Lyubov Andreyevna Ranyevskaya bir an yüzümü elleri arasına aldı ve gözlerimin ta içine baktı. Stella Kowalski yanağına süzülen bir damla yaşı usulca siliverdi o an.
Gece gittikçe koyulaşıyordu. Pencere camlarında sırılsıklam, soğuk bir yağmur.
Atiye saçını eliyle arkaya attı. Kirpiklerinin altından süzdü Nesrin’i.
Bedia Hanım nicedir emindi artık, kendisini “Hisse-i Şayia” ile gömecekti bu Darülbedayi.
Nesrin gülümsedi.
Celika içini çekti öfkeyle.
Şu an, geçmiş ve gelecek birbirine karışmış gibiydi yine.

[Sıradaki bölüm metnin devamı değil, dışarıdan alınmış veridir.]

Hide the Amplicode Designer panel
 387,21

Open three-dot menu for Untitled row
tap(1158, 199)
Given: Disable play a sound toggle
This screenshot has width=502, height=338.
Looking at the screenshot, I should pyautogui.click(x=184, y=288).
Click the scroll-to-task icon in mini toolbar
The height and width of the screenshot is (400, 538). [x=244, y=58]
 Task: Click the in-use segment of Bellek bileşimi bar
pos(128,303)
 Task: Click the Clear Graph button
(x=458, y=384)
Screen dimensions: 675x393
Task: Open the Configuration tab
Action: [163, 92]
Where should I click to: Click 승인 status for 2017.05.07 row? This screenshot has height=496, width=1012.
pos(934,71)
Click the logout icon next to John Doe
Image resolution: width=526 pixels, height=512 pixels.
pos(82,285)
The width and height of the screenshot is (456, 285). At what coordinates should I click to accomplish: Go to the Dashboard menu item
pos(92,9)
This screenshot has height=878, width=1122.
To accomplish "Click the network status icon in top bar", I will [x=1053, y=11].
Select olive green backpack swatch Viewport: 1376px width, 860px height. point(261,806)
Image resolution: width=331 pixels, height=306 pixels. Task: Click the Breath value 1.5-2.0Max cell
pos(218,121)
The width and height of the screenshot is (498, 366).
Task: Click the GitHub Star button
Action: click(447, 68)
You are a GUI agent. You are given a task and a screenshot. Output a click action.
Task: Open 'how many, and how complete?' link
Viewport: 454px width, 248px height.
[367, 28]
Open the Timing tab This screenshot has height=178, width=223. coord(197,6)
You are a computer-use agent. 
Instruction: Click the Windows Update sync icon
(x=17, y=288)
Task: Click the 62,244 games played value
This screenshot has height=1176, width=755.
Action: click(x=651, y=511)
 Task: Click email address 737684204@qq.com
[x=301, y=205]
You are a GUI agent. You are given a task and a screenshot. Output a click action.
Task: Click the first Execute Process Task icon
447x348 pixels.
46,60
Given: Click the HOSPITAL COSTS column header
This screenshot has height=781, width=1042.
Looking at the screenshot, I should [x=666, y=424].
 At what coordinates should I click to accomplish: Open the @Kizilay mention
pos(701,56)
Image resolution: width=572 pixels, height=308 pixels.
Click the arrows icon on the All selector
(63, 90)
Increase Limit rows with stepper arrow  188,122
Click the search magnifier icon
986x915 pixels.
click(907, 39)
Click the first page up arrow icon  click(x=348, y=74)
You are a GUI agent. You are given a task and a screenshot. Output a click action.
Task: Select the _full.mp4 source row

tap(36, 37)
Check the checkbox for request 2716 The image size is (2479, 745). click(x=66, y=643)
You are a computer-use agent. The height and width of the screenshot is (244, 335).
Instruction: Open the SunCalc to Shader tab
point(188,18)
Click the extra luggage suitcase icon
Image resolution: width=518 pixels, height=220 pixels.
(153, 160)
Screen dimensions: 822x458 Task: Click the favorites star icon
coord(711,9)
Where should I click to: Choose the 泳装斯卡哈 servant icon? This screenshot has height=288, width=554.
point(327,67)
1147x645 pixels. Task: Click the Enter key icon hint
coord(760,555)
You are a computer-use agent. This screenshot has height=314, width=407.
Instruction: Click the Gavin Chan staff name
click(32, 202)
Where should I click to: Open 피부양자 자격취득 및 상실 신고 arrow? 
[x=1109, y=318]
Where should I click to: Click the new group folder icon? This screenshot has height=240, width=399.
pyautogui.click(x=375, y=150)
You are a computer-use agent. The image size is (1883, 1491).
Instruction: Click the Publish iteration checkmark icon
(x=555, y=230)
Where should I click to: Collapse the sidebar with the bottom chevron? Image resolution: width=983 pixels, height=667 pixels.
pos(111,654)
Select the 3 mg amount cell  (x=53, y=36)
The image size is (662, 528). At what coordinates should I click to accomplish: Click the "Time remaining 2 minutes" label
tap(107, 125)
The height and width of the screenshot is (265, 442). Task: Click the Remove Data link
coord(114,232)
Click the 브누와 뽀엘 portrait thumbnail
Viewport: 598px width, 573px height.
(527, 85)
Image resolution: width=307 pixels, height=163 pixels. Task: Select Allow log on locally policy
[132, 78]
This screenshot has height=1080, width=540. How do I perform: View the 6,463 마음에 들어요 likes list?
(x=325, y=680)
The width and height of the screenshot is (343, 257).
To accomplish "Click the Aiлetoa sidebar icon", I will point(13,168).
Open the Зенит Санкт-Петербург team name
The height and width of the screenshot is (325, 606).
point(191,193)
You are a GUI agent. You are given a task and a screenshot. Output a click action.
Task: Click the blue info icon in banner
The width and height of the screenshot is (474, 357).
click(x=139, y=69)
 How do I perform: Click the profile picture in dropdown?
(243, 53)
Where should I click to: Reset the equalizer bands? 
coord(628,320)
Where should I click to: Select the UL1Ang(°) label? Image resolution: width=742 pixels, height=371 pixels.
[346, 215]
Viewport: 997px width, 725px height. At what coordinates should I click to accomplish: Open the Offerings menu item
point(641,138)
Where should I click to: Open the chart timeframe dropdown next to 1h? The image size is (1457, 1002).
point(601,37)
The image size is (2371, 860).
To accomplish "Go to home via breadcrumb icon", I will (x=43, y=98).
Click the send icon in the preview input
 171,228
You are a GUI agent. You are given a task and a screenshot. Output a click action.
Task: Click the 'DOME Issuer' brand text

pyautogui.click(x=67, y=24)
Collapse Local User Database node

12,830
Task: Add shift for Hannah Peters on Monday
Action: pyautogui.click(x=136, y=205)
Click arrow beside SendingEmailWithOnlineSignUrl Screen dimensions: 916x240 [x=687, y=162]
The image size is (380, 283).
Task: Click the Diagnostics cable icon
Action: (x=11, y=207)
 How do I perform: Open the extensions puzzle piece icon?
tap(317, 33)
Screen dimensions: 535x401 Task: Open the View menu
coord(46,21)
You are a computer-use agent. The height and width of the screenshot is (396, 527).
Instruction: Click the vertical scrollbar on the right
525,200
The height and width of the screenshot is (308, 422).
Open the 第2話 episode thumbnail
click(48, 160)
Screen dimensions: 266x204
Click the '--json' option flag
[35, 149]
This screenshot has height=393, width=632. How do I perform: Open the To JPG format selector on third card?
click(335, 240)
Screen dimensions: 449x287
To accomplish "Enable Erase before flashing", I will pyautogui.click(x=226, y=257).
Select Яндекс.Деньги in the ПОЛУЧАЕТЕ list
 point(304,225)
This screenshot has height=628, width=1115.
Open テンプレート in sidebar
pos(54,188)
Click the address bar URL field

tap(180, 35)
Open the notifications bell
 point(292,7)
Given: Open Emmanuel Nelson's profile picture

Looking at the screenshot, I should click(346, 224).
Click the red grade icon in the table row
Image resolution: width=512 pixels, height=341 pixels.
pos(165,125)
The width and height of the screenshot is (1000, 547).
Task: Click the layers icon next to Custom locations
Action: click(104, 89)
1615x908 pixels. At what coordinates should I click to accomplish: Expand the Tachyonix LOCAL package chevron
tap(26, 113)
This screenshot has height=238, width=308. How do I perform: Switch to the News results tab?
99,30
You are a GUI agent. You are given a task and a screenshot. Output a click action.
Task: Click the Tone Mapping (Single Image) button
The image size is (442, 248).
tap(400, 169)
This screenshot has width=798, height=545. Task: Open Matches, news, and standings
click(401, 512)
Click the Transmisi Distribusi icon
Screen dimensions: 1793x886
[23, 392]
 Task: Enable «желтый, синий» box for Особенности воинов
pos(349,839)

İtiraf etmeliyim ki, Hümay Güldağ ile konuşurken bütün o oyunlar, replikler arasındaydım. Suretler, hayaller, gölgeler, program dergileri, fotoğraflar… Benden arta kalanlar diyelim, hatırladıklarım. Üzerimde “Vişne Bahçesi”, “Hayal- Temsil”den yadigar o metruk, bir o kadar da hunhar, başıboş hüzünler, duygu girdapları….
Bir sessizlik oldu, biraz fazla süren. Quanter’da o daracık caddede bir aşağı giden tramvayın adı takıldı aklıma. Sahi neydi? İhtiras Tramvayı’ydı, doğru.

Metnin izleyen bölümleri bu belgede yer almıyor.